In other words, I went over the top.  As usual.
I REALLY need to do something about this!
Because it's not just politics.  If I'm having trouble, say, making a student loan payment, I imagine our home being taken away,  my family being thrown onto the streets, living in a shelter with Hubby and the kids.
One time a woman in a special needs support group, who happened to be a dentist, mentioned that kids with poor oral health are considered abused.  My son had a cavity, so, naturally, CPS was going to raid our home in the middle of the night, take out kids away, and throw Hubby and I in jail.
I honestly don't know if this behavior is learned, genetic, or both: my dad and paternal grandmother were worst-case-scenario types.  I remember telling my Nana that I was going out on New Year's Eve: she told me to be careful and then said "Oy, I wish it was tomorrow, so I knew you were home safe."  And I have no doubt she spent the entire night picturing me getting into one awful situation after another, all of them ending with me lying dead in a ditch.

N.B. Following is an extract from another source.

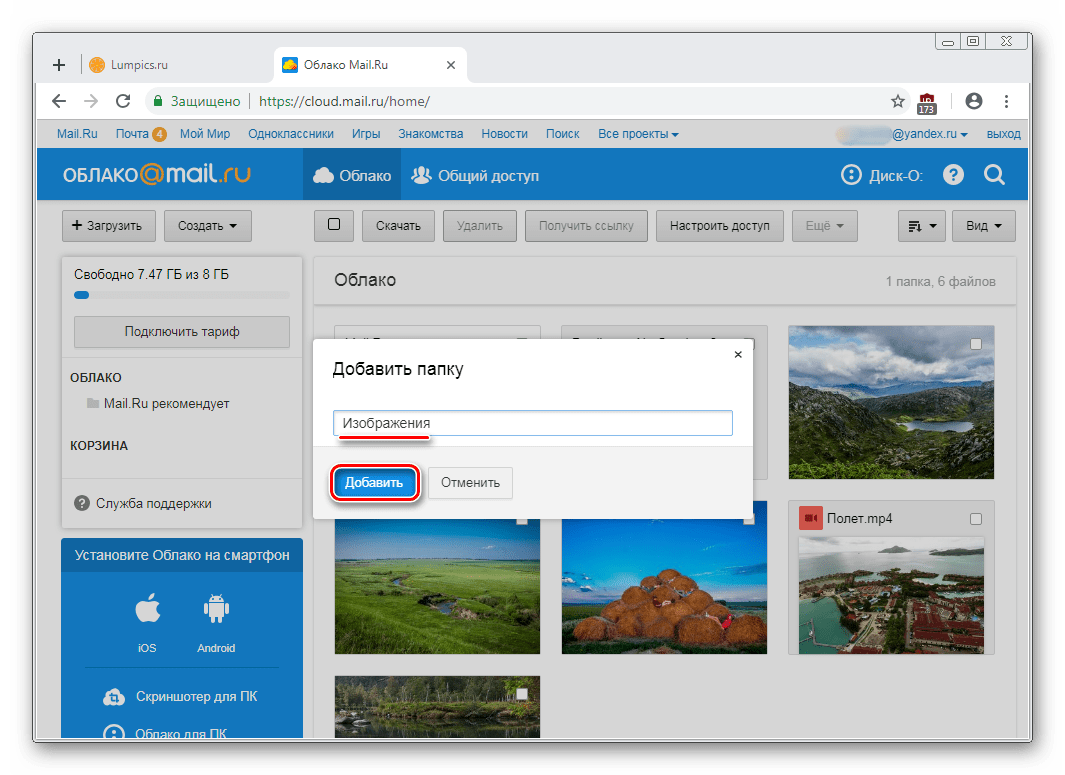Open help question mark icon
Screen dimensions: 1065x775
(954, 175)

My dad didn't want me hanging posters on the ceiling over my bed; he was convinced they would break free from their pushpins, fall on top of me and suffocate me while I slept.  I tried pointing out that a) The posters were not living things, and were most definitely NOT evil spirits looking to do harm and going on killing sprees, b), If a poster DID fall on me while I slept, I would, um, WAKE UP, and c) If by some chance I DIDN'T wake up, I'd still be able to breath just fine.
So, y'see, I never really stood a chance of having a non-paranoid POV.
I've been trying to take cleansing breaths, I'm doing more yoga, and I try to calm my racing thoughts.  Luckily, I'm still in therapy, so I can take this up with her.
I'm also having CRAZY dreams (I know, another surprise).
I'm exhausted!!!!!!!

Hm.  Maybe I DO need those tranquilizers!